--- Available records Enclosed Below ---
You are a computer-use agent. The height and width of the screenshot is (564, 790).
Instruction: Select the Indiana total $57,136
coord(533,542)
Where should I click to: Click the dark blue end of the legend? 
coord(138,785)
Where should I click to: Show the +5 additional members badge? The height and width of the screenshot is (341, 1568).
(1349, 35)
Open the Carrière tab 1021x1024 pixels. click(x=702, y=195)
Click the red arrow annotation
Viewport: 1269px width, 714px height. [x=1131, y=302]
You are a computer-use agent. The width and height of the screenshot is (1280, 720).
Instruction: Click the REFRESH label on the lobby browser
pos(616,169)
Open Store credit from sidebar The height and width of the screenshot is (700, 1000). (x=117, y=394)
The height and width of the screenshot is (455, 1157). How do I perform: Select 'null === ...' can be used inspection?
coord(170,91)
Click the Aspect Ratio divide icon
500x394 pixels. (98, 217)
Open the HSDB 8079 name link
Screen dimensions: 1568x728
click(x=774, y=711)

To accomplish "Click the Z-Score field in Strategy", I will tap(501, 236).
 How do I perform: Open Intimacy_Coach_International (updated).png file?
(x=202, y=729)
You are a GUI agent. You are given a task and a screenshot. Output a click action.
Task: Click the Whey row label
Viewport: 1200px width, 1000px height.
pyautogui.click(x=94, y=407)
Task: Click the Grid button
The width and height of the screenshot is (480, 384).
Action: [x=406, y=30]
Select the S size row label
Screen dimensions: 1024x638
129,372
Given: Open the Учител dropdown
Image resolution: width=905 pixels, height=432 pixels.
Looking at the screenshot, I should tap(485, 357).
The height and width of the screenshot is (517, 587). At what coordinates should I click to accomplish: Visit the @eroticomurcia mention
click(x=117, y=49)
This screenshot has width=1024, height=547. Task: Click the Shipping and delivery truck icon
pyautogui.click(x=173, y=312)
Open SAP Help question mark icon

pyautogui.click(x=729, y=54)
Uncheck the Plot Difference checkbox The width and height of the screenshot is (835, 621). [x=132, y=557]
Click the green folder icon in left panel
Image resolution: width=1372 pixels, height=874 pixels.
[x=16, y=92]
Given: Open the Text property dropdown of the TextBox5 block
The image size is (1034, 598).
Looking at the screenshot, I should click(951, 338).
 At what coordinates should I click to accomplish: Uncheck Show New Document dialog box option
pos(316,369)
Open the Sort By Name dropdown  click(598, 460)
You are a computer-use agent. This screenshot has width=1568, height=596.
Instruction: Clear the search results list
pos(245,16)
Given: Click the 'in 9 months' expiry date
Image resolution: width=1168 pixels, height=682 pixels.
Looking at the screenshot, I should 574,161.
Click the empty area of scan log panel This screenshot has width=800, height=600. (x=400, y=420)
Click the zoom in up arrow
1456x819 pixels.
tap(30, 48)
--- End of Enclosed Available records ---
* [Exercise goal]: Every entry should be retyped exactly as shown.

* [Response to this task]:
You are a computer-use agent. The height and width of the screenshot is (564, 790).
Instruction: Select the Indiana total $57,136
coord(533,542)
Where should I click to: Click the dark blue end of the legend? 
coord(138,785)
Where should I click to: Show the +5 additional members badge? The height and width of the screenshot is (341, 1568).
(1349, 35)
Open the Carrière tab 1021x1024 pixels. click(x=702, y=195)
Click the red arrow annotation
Viewport: 1269px width, 714px height. [x=1131, y=302]
You are a computer-use agent. The width and height of the screenshot is (1280, 720).
Instruction: Click the REFRESH label on the lobby browser
pos(616,169)
Open Store credit from sidebar The height and width of the screenshot is (700, 1000). (x=117, y=394)
The height and width of the screenshot is (455, 1157). How do I perform: Select 'null === ...' can be used inspection?
coord(170,91)
Click the Aspect Ratio divide icon
500x394 pixels. (98, 217)
Open the HSDB 8079 name link
Screen dimensions: 1568x728
click(x=774, y=711)

To accomplish "Click the Z-Score field in Strategy", I will tap(501, 236).
 How do I perform: Open Intimacy_Coach_International (updated).png file?
(x=202, y=729)
You are a GUI agent. You are given a task and a screenshot. Output a click action.
Task: Click the Whey row label
Viewport: 1200px width, 1000px height.
pyautogui.click(x=94, y=407)
Task: Click the Grid button
The width and height of the screenshot is (480, 384).
Action: [x=406, y=30]
Select the S size row label
Screen dimensions: 1024x638
129,372
Given: Open the Учител dropdown
Image resolution: width=905 pixels, height=432 pixels.
Looking at the screenshot, I should tap(485, 357).
The height and width of the screenshot is (517, 587). At what coordinates should I click to accomplish: Visit the @eroticomurcia mention
click(x=117, y=49)
This screenshot has width=1024, height=547. Task: Click the Shipping and delivery truck icon
pyautogui.click(x=173, y=312)
Open SAP Help question mark icon

pyautogui.click(x=729, y=54)
Uncheck the Plot Difference checkbox The width and height of the screenshot is (835, 621). [x=132, y=557]
Click the green folder icon in left panel
Image resolution: width=1372 pixels, height=874 pixels.
[x=16, y=92]
Given: Open the Text property dropdown of the TextBox5 block
The image size is (1034, 598).
Looking at the screenshot, I should click(951, 338).
 At what coordinates should I click to accomplish: Uncheck Show New Document dialog box option
pos(316,369)
Open the Sort By Name dropdown  click(598, 460)
You are a computer-use agent. This screenshot has width=1568, height=596.
Instruction: Clear the search results list
pos(245,16)
Given: Click the 'in 9 months' expiry date
Image resolution: width=1168 pixels, height=682 pixels.
Looking at the screenshot, I should 574,161.
Click the empty area of scan log panel This screenshot has width=800, height=600. (x=400, y=420)
Click the zoom in up arrow
1456x819 pixels.
tap(30, 48)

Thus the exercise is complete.